One of the project’s defining decisions was to anchor the set in Bangkok’s real textures—its humid air, the yellows and browns of sun-baked walls, and the way cables and signage sag with age. But the team deliberately layered in Lyari-specific motifs: metal shutters, market stalls stacked with fruit and spice, and the intimate tightness of back-alley spaces. Each element was chosen to spark recognition while avoiding cliché, ensuring the space felt lived-in rather than crafted for a single shot.

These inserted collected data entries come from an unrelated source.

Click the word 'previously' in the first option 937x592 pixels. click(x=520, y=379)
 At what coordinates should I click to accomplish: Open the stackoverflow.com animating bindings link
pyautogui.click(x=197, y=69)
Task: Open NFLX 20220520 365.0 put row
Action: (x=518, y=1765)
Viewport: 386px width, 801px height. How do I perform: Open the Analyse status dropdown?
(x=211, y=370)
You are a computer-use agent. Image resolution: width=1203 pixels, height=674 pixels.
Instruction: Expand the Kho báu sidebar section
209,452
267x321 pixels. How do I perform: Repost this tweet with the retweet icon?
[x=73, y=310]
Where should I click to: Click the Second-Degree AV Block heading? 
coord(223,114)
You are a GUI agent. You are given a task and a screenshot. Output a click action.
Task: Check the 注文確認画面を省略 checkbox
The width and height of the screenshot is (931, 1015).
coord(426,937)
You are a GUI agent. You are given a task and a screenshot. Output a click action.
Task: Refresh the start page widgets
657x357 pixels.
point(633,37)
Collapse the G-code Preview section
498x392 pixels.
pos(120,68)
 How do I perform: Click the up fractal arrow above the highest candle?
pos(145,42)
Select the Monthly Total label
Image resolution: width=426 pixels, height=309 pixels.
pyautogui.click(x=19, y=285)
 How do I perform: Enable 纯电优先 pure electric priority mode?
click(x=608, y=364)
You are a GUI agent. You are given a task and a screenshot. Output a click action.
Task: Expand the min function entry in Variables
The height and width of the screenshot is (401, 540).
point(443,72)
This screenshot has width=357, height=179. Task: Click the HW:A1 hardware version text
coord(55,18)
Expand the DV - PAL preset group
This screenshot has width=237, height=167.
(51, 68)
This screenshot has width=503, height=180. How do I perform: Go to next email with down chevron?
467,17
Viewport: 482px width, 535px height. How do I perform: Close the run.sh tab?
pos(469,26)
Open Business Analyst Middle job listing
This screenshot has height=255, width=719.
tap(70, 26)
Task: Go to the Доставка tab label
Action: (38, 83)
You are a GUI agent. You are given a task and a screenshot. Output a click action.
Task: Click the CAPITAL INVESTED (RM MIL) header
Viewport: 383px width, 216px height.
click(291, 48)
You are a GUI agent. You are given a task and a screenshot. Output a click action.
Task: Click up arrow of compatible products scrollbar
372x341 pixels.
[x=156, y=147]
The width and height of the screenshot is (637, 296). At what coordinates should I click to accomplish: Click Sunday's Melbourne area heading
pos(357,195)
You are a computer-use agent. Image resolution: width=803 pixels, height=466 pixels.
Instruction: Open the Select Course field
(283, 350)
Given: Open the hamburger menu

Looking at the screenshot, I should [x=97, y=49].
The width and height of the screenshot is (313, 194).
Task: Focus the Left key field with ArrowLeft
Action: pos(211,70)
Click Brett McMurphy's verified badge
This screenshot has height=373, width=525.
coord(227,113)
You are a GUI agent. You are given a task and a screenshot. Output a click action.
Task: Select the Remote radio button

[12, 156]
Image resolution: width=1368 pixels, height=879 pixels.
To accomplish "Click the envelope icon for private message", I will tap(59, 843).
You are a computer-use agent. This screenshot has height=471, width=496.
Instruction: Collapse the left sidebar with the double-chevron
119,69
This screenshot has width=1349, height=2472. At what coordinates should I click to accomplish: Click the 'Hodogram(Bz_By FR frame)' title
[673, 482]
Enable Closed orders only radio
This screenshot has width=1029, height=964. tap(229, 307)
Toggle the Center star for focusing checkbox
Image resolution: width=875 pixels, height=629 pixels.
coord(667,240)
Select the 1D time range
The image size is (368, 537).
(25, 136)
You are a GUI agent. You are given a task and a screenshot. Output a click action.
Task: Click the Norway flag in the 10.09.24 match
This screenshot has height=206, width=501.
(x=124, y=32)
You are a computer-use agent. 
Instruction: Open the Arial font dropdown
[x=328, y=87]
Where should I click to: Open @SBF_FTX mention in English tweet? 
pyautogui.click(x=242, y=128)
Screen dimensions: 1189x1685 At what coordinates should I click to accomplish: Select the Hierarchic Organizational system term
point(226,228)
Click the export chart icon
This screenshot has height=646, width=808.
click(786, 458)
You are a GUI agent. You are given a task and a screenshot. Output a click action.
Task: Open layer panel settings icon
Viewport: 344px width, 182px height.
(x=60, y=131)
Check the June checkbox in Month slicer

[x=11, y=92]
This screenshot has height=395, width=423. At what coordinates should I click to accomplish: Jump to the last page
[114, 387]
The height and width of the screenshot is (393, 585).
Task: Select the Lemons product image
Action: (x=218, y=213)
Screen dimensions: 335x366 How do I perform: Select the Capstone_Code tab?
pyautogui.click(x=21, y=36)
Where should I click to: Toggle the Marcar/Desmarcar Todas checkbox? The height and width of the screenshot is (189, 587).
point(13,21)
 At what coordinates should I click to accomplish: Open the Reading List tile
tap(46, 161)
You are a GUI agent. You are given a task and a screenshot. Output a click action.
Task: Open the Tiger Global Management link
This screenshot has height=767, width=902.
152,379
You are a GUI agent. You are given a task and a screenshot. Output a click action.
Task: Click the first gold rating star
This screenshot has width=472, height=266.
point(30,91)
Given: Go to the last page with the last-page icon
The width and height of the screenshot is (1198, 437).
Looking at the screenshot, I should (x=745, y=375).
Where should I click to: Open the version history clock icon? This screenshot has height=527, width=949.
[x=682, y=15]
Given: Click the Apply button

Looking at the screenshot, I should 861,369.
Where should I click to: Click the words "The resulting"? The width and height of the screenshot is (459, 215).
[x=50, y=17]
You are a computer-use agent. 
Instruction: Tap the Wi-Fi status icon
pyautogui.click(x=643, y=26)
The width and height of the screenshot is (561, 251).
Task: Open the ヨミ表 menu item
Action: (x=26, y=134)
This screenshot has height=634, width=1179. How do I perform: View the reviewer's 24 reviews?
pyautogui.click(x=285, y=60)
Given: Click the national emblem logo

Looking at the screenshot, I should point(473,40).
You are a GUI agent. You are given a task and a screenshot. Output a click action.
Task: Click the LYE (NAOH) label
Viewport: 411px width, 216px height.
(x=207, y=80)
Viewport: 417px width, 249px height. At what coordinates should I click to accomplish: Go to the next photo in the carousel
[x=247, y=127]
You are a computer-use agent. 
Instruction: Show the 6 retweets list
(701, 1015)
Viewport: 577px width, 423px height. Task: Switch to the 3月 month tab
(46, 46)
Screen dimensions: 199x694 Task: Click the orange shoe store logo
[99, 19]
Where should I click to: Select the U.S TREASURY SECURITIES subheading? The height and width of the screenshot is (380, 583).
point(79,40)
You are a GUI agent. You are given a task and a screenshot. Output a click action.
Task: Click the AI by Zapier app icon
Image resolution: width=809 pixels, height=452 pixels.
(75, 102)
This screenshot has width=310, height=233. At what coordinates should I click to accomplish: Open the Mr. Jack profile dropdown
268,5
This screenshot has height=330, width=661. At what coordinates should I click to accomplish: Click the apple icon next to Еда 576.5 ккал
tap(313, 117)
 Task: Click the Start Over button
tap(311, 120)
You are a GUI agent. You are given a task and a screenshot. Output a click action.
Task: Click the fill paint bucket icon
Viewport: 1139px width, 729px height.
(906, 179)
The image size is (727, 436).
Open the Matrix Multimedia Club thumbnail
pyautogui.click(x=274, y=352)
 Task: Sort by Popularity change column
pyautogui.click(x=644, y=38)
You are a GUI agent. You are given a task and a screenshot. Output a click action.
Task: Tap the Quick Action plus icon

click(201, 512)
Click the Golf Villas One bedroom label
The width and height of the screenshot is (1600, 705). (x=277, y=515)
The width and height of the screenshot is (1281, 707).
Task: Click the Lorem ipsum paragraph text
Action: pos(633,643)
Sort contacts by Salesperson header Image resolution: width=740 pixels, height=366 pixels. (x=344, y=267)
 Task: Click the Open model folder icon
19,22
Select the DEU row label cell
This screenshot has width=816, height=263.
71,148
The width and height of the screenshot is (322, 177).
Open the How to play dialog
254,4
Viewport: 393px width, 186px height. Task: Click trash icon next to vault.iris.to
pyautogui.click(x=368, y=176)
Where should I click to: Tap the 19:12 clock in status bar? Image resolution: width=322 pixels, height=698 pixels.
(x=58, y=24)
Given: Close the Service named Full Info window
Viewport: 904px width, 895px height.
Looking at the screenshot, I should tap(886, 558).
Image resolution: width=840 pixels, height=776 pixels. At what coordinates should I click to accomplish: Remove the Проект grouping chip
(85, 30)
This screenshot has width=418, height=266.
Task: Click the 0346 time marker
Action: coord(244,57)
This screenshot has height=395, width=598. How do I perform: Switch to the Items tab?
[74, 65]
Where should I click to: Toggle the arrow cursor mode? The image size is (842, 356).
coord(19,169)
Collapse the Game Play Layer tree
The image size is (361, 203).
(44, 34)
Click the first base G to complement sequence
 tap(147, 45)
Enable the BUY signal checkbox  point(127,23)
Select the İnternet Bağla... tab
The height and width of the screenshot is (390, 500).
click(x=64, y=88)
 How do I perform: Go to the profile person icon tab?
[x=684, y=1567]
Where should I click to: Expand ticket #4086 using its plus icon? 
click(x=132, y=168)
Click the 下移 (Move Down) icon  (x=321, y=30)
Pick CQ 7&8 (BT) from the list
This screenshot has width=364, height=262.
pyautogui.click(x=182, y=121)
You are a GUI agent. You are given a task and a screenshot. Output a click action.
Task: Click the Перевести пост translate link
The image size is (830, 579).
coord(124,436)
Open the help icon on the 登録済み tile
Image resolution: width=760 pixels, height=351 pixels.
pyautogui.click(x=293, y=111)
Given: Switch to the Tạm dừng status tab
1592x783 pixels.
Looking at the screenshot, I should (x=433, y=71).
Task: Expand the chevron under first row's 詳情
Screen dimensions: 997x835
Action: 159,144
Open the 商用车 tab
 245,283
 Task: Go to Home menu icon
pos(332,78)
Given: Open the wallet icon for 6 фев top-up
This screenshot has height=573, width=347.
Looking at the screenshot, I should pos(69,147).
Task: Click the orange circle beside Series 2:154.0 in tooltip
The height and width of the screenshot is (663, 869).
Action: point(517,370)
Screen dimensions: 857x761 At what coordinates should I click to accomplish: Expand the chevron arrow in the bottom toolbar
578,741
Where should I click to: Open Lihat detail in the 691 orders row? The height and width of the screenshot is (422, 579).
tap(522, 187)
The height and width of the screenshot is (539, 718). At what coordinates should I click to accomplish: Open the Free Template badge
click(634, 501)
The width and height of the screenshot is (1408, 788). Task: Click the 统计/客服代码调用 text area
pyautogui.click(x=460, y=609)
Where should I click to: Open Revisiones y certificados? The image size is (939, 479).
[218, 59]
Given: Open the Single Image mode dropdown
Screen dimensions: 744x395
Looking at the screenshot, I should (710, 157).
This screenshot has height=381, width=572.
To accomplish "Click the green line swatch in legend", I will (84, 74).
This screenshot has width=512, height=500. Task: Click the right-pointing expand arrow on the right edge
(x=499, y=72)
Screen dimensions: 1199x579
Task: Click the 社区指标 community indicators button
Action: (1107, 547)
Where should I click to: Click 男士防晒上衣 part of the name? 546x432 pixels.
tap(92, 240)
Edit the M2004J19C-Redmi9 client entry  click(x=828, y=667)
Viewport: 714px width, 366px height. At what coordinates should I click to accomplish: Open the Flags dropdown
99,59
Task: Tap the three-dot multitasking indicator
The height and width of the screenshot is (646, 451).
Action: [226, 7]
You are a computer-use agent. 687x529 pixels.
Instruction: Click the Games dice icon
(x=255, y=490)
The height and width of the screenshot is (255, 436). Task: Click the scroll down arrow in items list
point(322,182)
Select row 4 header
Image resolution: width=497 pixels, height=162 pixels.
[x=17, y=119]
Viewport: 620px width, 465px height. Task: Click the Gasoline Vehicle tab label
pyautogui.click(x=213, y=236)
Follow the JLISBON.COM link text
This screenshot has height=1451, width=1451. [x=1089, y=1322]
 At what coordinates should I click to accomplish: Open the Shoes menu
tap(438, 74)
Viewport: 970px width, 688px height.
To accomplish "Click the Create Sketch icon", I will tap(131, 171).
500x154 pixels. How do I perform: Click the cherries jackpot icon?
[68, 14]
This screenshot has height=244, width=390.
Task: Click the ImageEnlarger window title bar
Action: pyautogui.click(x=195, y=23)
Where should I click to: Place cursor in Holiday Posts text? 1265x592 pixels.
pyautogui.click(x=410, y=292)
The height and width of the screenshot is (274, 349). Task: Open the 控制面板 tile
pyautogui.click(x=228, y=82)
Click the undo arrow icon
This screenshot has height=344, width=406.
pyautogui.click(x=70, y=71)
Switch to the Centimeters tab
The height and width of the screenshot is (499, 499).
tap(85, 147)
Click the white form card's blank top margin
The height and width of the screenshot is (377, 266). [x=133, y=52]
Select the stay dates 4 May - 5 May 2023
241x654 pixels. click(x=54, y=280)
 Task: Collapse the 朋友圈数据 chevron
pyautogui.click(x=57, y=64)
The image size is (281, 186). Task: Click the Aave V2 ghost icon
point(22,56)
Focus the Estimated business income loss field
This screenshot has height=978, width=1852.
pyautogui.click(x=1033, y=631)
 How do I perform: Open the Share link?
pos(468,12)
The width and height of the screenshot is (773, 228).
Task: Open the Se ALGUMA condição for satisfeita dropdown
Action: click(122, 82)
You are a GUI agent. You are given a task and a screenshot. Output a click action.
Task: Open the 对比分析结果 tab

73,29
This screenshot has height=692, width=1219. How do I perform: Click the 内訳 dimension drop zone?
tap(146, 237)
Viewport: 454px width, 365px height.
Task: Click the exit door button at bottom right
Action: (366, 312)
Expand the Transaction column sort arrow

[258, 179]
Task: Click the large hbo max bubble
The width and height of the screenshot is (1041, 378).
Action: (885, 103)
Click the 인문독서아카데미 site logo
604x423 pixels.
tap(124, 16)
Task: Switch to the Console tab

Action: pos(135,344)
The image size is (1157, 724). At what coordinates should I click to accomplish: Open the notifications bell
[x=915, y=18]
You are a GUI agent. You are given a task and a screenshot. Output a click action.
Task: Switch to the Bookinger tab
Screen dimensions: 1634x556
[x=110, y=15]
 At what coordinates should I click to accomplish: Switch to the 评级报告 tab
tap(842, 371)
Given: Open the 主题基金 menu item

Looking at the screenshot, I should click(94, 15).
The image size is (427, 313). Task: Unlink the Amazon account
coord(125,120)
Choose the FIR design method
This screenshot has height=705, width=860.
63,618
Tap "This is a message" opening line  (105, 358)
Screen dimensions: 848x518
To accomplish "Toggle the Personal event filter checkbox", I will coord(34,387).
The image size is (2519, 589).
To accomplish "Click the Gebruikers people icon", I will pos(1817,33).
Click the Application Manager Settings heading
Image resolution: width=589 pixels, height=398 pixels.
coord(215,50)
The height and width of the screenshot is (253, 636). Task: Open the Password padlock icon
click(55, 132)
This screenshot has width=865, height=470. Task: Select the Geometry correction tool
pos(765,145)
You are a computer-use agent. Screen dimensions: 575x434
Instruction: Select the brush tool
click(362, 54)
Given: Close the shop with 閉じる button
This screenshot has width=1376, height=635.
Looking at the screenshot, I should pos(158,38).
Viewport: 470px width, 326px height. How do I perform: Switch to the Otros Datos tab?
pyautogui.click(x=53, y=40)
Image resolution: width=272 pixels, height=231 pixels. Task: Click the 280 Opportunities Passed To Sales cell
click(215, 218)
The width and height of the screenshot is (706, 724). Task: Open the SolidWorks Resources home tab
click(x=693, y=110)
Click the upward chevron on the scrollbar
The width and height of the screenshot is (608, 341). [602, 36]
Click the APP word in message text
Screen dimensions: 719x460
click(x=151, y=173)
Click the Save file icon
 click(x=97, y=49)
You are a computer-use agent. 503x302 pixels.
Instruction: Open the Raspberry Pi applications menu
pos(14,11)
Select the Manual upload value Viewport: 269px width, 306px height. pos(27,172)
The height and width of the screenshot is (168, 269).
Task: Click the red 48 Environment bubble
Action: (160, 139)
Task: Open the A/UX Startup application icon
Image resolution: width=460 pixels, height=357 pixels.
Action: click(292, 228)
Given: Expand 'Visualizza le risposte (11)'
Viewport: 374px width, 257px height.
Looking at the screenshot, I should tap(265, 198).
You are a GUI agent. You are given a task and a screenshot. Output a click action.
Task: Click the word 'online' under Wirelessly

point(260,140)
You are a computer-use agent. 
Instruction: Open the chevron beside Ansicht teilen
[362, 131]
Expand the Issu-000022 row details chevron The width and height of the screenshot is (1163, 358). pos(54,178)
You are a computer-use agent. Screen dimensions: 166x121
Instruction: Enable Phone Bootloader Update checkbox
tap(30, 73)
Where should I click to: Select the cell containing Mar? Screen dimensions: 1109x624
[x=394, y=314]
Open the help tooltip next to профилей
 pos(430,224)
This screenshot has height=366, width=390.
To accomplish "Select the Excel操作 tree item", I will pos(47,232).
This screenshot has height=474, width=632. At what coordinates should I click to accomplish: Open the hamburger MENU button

2024’s Most Collaborative Set
Collaboration was essential. In the words of Johray, a well-coordinated production can feel like a city itself, with every department playing a neighborhood block. The team orchestrated practical effects, props, and wardrobe to sit naturally within the Bangkok landscape, while post-production work—color grading, sound design, and VFX—made the transition between the production’s three cities seamless. The result is a hybrid aesthetic: a Lyari-inspired milieu that carries Bangkok’s tropical light and Chandigarh’s architectural variety, stitched together by a consistent mood and tonal palette.
Behind the scenes, the scale was as much logistical as artistic. Twenty days of on-site work required tight scheduling, rapid decision-making, and a deep trust among departments. The 500 workers who labored on the build brought a sense of community to the production—an ensemble that mirrored Lyari’s own spirit on screen. The ambition extended beyond creating a static set; it was about engineering a space that could breathe with the characters’ journeys and reveal new textures with each take.
Why This Reimagining Matters
Lyari’s reimagining in Bangkok is more than an exercise in world-building; it’s a case study in how production design can expand a narrative horizon. By leveraging Bangkok’s urban fabric and overlaying Lyari’s cultural signatures, the team crafted a setting that supports intricate storytelling across two parts. Audiences encounter a world that feels both familiar in its human details and novel in its geographic scope, inviting repeated viewings to catch the subtler textures—from the way a market stall is stocked to the way light filters through a narrow passageway.
As viewers, we’re reminded that cities can be rehearsed and reshaped without erasing their essence. Dhurandhar’s Lyari in Bangkok is a reminder that location is not just a backdrop but a partner in narrative momentum—one that can be engineered with discipline, artistry, and an eye for the kind of texture that lingers long after the credits roll.